Le processus électoral est officiellement enclenché. En Guinée, le président de la transition, le général Mamadi Doumbouya, a signé le décret convoquant le corps électoral pour le dimanche 24 mai 2026. À cette date, les Guinéens seront appelés aux urnes pour un double scrutin législatif et communal, une étape décisive dans la mise en place des institutions de la 5ᵉ République.
Selon le calendrier communiqué, les bureaux de vote ouvriront à 7 heures pour se fermer à 18h30 sur toute l’étendue du territoire. Le vote se déroulera avec un bulletin unique pour chaque type d’élection, une mesure présentée comme une simplification du processus.
Un test politique majeur pour la transition
Au-delà des aspects techniques, ce rendez-vous électoral s’annonce comme un moment clé pour les autorités de transition. Il s’agit du premier grand test politique depuis l’installation du nouveau pouvoir. L’enjeu est donc considérable : prouver la volonté réelle de tourner la page de l’instabilité institutionnelle et de poser les bases d’un système démocratique crédible.
Ces élections seront scrutées de près, non seulement par les acteurs politiques nationaux, mais aussi par les partenaires internationaux. Tous attendent des signaux forts sur la transparence, l’inclusivité et la sincérité du scrutin.
Plus qu’un vote : une exigence de crédibilité
Pour de nombreux citoyens, l’enjeu dépasse largement la simple mise en place d’une nouvelle Assemblée nationale ou de conseils communaux. La véritable interrogation reste la suivante : les futurs élus auront-ils un réel pouvoir de contrôle sur l’exécutif ?
Car une institution élue sans capacité d’action effective risquerait de renforcer la défiance déjà présente au sein de l’opinion publique.
Des conditions encore floues
Si le principe du bulletin unique ne pose pas en soi de problème politique, sa réussite dépend de plusieurs conditions essentielles. Parmi elles :
- une commission électorale indépendante et crédible,
- un fichier électoral fiable,
- une liberté totale de campagne pour tous les candidats.
Or, ces éléments cruciaux ne sont pas encore clairement détaillés dans les textes officiels, laissant place à des interrogations légitimes.
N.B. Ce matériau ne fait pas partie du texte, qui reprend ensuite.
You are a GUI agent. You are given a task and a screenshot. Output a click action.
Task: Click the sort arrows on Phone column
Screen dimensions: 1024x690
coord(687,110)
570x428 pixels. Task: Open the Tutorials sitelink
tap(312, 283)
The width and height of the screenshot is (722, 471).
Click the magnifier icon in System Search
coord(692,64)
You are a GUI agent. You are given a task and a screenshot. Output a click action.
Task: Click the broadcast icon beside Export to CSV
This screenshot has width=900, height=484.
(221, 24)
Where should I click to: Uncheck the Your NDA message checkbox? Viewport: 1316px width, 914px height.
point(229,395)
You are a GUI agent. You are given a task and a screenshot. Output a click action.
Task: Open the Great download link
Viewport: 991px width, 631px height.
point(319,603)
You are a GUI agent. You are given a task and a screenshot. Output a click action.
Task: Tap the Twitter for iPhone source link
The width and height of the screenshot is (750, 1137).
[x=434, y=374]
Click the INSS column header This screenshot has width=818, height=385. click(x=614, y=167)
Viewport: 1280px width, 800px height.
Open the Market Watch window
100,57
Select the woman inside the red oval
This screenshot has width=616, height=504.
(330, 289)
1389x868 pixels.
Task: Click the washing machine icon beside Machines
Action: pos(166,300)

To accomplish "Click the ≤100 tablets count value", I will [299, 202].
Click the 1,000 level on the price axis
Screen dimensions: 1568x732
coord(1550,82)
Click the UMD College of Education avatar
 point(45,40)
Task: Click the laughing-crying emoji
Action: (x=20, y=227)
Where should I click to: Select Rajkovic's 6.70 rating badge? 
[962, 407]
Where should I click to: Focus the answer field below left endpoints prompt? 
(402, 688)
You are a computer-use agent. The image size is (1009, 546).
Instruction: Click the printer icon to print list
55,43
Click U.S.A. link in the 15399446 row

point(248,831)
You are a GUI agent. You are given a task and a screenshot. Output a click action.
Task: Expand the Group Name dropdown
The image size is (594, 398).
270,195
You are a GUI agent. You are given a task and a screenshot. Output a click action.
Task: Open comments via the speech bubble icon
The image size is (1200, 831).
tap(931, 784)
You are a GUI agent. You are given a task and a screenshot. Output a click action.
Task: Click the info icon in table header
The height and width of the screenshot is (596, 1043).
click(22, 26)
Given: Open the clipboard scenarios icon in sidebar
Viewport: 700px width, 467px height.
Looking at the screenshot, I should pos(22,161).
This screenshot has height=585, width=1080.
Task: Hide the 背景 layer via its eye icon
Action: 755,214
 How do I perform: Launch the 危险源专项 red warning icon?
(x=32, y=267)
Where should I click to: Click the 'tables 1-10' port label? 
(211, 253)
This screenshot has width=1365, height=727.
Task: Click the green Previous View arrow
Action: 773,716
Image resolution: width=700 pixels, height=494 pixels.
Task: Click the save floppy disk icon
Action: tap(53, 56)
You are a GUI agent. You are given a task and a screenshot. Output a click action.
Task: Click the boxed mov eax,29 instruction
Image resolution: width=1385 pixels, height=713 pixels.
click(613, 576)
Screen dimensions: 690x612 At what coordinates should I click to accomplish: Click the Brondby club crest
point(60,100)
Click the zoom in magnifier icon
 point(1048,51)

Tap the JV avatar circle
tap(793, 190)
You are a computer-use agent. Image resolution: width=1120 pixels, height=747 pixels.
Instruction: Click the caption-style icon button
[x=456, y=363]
Le rôle décisif des citoyens
À l’approche de ce scrutin, une réalité s’impose : l’avenir démocratique du pays ne dépendra pas uniquement des autorités. La mobilisation, la vigilance et l’engagement des citoyens seront déterminants pour garantir la transparence du processus.
Le 24 mai 2026 pourrait marquer soit un tournant historique vers une véritable reconstruction institutionnelle, soit une simple étape administrative sans impact profond.
L’enjeu est donc clair : organiser des élections, oui — mais surtout restaurer la confiance démocratique.